• [READING TEXT]

One man was all it took. One man to change history. One man to destroy families throughout Europe. One man to rip people out of the lives they knew and place them in camps, where many were killed. One man who decided that he was personally responsible for changing the face of a nation. That man, of course, was Adolph Hitler.

As the rest of the world stood by, Hitler's troops pillaged, looted, and killed. By the time help came along, the damage had been done. Six million Jews and countless others were murdered.

In the 56 years since liberation from the death camps, people all over the world have remembered the Holocaust in every way possible: pictures, paintings, speakers, museums, artifacts, and remembrance ceremonies.

B'nai B'rith's Golden Pacific Region is a co-sponsor of Silent Voices Speak: The Holocaust and Social Injustice Today, an art exhibition and lecture series. Running from April 1 through May 15, the free exhibition will be held at the Presidio's Herbst International Exhibition Hall in San Francisco.

The program consists of Remembering the Holocaust, an exhibition of Holocaust paintings by award-winning artist Barbara Shilo, accompanied by Visas For Life: The Righteous Diplomats, a moving photographic and historical exhibit on Holocaust rescuers by historian Eric Saul. Additionally, there will be a lecture series given by prominent scholars, civic leaders, artists, survivors, and well-known celebrities.

"The project raises public awareness abut the tragic lessons of history, in order to prevent similar atrocities from occurring in the future," said Lani Silver, Silent Voices Speak project director. "It gives new insight into the Holocaust and links it to social injustice today."

"We were thrilled to be asked to serve as a co-sponsor, and are honored to be a part of this," said Golden Pacific Region President Irving Abramowitz. "Silent Voices Speak is an excellent, innovative program. B'nai B'rith's Greater San Francisco Unit already has booked a day to tour the exhibit, and I'm sure that other units and lodges will be participating as well."

Shilo's Remembering The Holocaust is an exhibition of mixed media paintings derived from documentary photos of the Holocaust taken between 1933 and 1945. Her 14 paintings depict deportation, death marches, death camps, extermination, liberation, and survivors. Although chilling at times, the tender paintings give honor to those who perished in the Holocaust.

"For years the Holocaust was a subject that none of us could face. I kept asking myself, what could I do about it?" Shilo said in a Silent Voices Speak news release. "I felt the only way to do it was to present facts in some measure of an art form."

Shilo's family was living in Germany when Christian friends warned them abut Hitler's troops. After moving to Czechoslovakia for five years, the family fled to the United States, settling in Brooklyn, N.Y. Today Shilo resides in Forestville, California.

• [SUPPLIED MATERIAL]
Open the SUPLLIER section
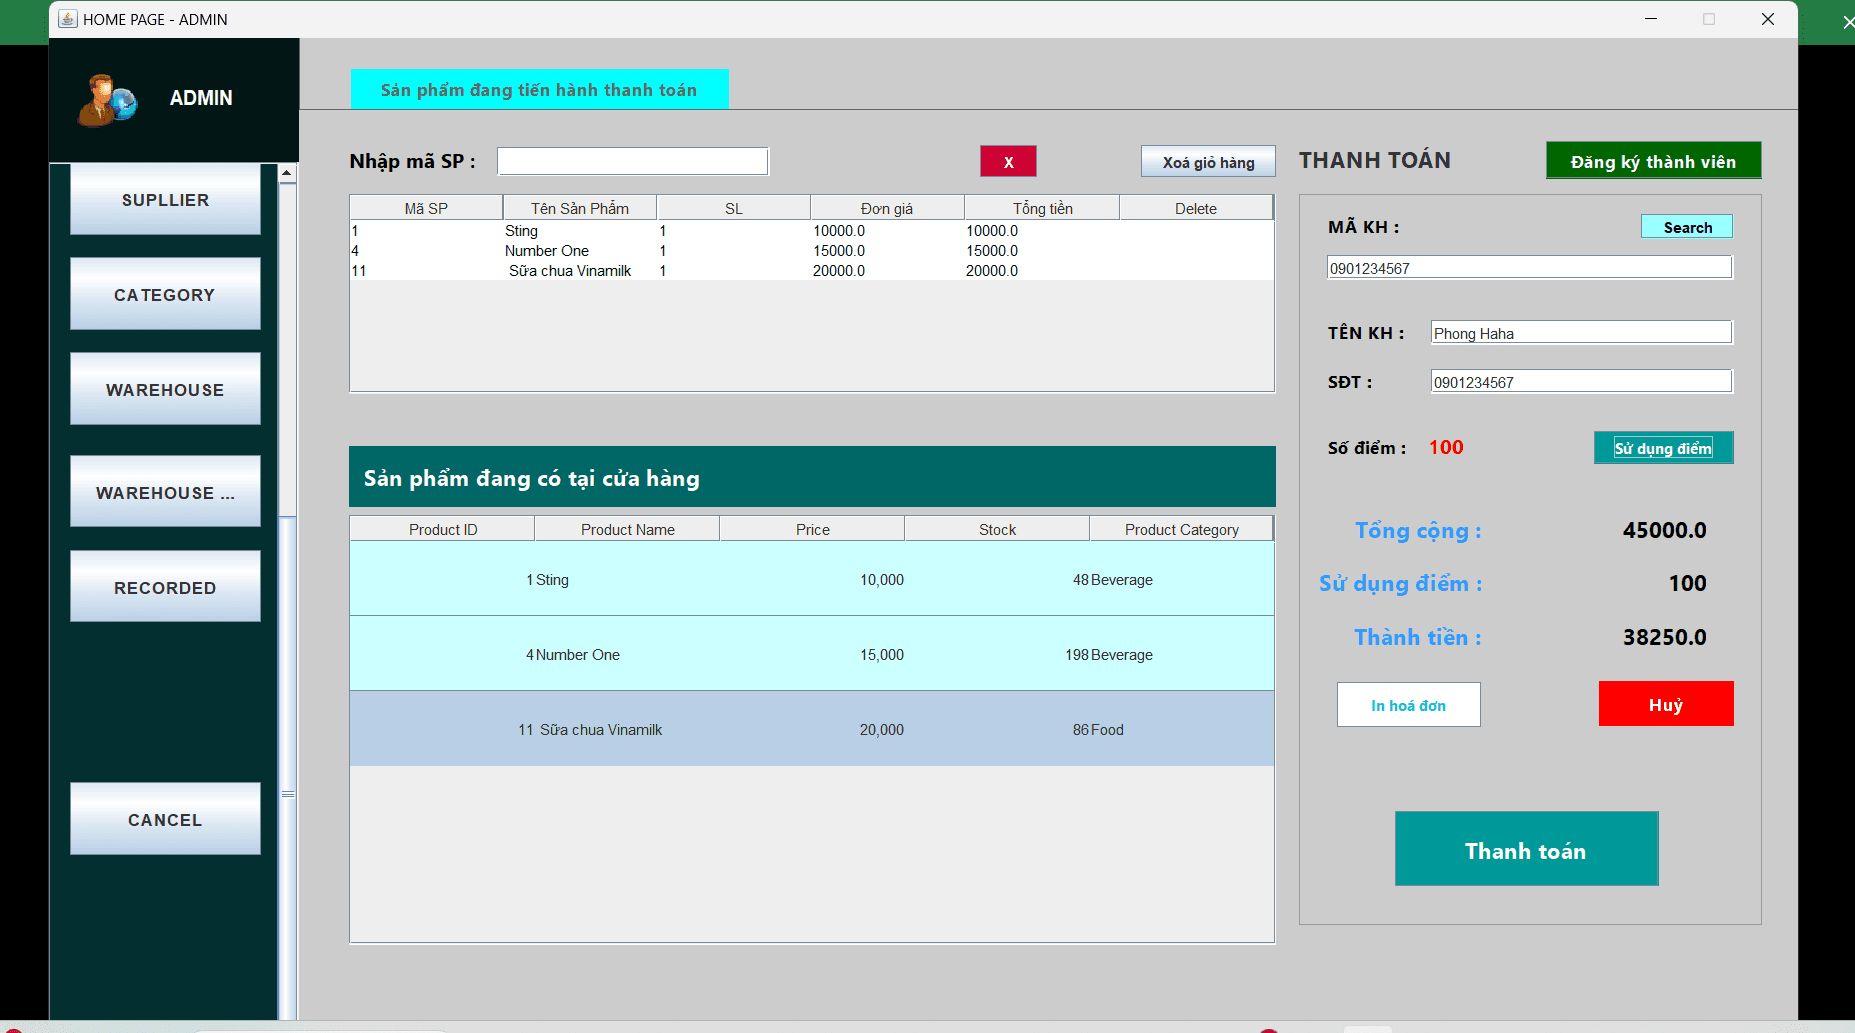The height and width of the screenshot is (1033, 1855). pos(165,200)
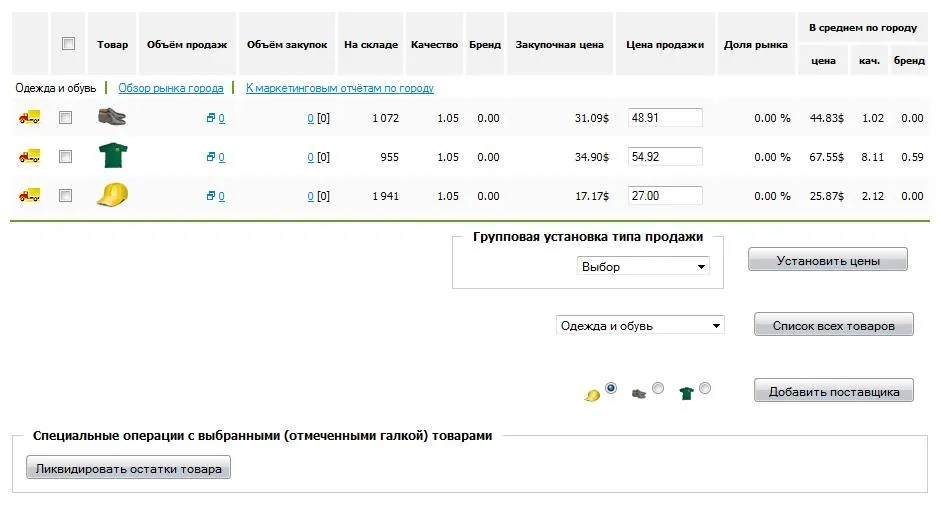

• [WHAT TO DO]
• a. Answer these questions from the article on the Silent Voices Speak exhibition, one per line:
(i) In which hall will the exhibition be held?
(ii) How many paintings make up Barbara Shilo's exhibition?
(iii) Where does Shilo live today?
• b. Extend the article on the Silent Voices Speak exhibition, picking up after its final sentence.
The material comes from a separate source.

• [ANSWERS FOR THIS EXERCISE]
• a.
(i) The Presidio's Herbst International Exhibition Hall in San Francisco
(ii) 14
(iii) Forestville, California

• b.
Visas for Life began in 1994 as a project to identify, research and honor diplomats who rescued Jews and other refugees during the Holocaust.

Rescue Mission

The exhibition highlights 48 emissaries through family photographs, biographies, and narratives, and is presented in cooperation with the Simon Wiesenthal Center Museum of Tolerance and Yad Vashem Heroes' and Martyrs' Memorial.

Curated by renowned historian Eric Saul, the project is continually expanding. Saul continues to discover diplomats involved in the rescue process. The project now identifies more than 100 diplomats from 27 countries who risked their lives to save 250,000 people from death.

"In 1953, the State of Israel established a commission to recognize those 'Righteous Among the Nations,' awarded to non-Jews who acted on their own initiative, were directly involved in saving Jews, risked their own lives, freedom and safety, received no remuneration or reward, and have proof from survivors or archival evidence that their deeds caused a rescue that would not have otherwise occurred," added Silver.

The featured diplomats in Visas for Life include Raoul Wallenberg of Sweden, Dr. Feng Shan Ho of China, Chiune Sugihara of Japan, Dr. Aristides de Sousa Mendes of Portugal, Jan Zwartendijk of Holland, Monsignor Angelo Rotta of the Vatican, Carl Lutz of Switzerland, and many others from Bulgaria, El Salvador, Spain, Turkey, Italy, England, and the United States.

In addition to curating the exhibition, Saul also is the director of Holocaust Educational traveling Exhibits, co-author of numerous historical manuscripts, and owner of Pacific Framing Company in San Francisco, which provides consultation for museum and exhibit design. He has curated exhibitions ranging from American Women at War and The Buffalo Soldiers, to the story of Japanese Americans and the Liberation of the Dachau Concentration Camp.

A 10-part lecture series will take place throughout April and May. Lecture topics include: The Holocaust: Told and Untold Stories; Other Victims of The Holocaust; Resistance and Rescue; Childhood in The Holocaust; Lessons in Courage and Vigilance; Lessons of The Holocaust; Making the Links; Healing the Wounds; and Confronting Genocide in Today's World.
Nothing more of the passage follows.